Ada tempat-tempat yang tak pernah masuk daftar trending destinasi liburan, tapi justru menyimpan ruang sunyi untuk merenung. Curug Anom, di kaki Natural Hill Lembang, adalah salah satunya. Ia bukan Bali dengan pantai dan pesta malamnya, bukan juga Labuan Bajo dengan eksotisme kapal pinisi. Ia hanyalah air terjun setinggi 30 meter, airnya jatuh perlahan dari dinding cadas berlumut yang sudah lama digerogoti usia.

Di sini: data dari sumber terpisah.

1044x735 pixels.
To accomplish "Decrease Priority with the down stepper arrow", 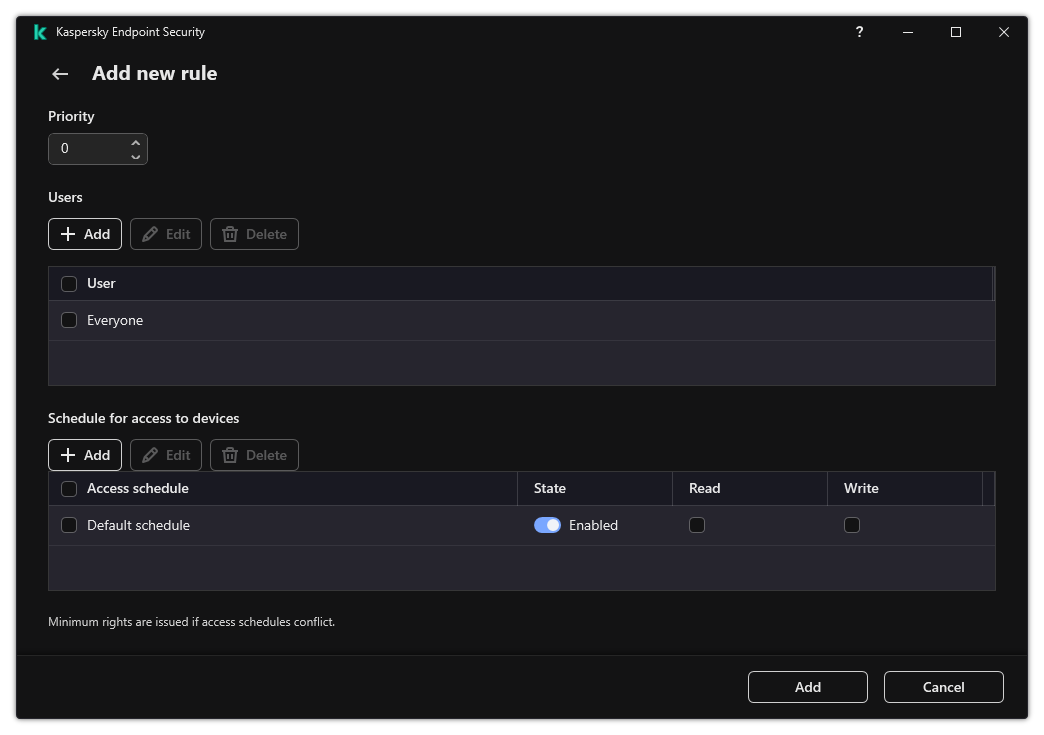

“Anom” dalam bahasa Sunda berarti muda. Nama itu terdengar sederhana, tapi di balik kesederhanaannya ada semacam doa agar setiap yang datang bisa menemukan kembali jiwa mudanya. Saat kebanyakan orang menyaksikannya dengan mata, saya memilih menyelaminya dengan perasaan. Karena buat saya, Curug Anom bukan sekadar air jatuh dari ketinggian, melainkan perjalanan panjang menuju sebuah ruang batin yang lebih tenang.
Orang bilang, setiap tempat punya ceritanya sendiri. Curug Anom punya mitos yang diwariskan dari mulut ke mulut. Katanya, siapa yang membasuh wajah di airnya akan lebih cepat menemukan jodoh. Kalau sudah punya pasangan, hubungan itu akan langgeng. Dan kalau jodoh bukan yang dicari, maka setidaknya wajah akan tampak lebih awet muda.
Saya tertawa kecil saat mendengar mitos itu. Di zaman ketika aplikasi kencan bisa menguras dompet hanya demi swipe kanan, air terjun ini menawarkan "paket lengkap" hanya dengan membasuh wajah. Kadang, hidup memang tak perlu serumit itu.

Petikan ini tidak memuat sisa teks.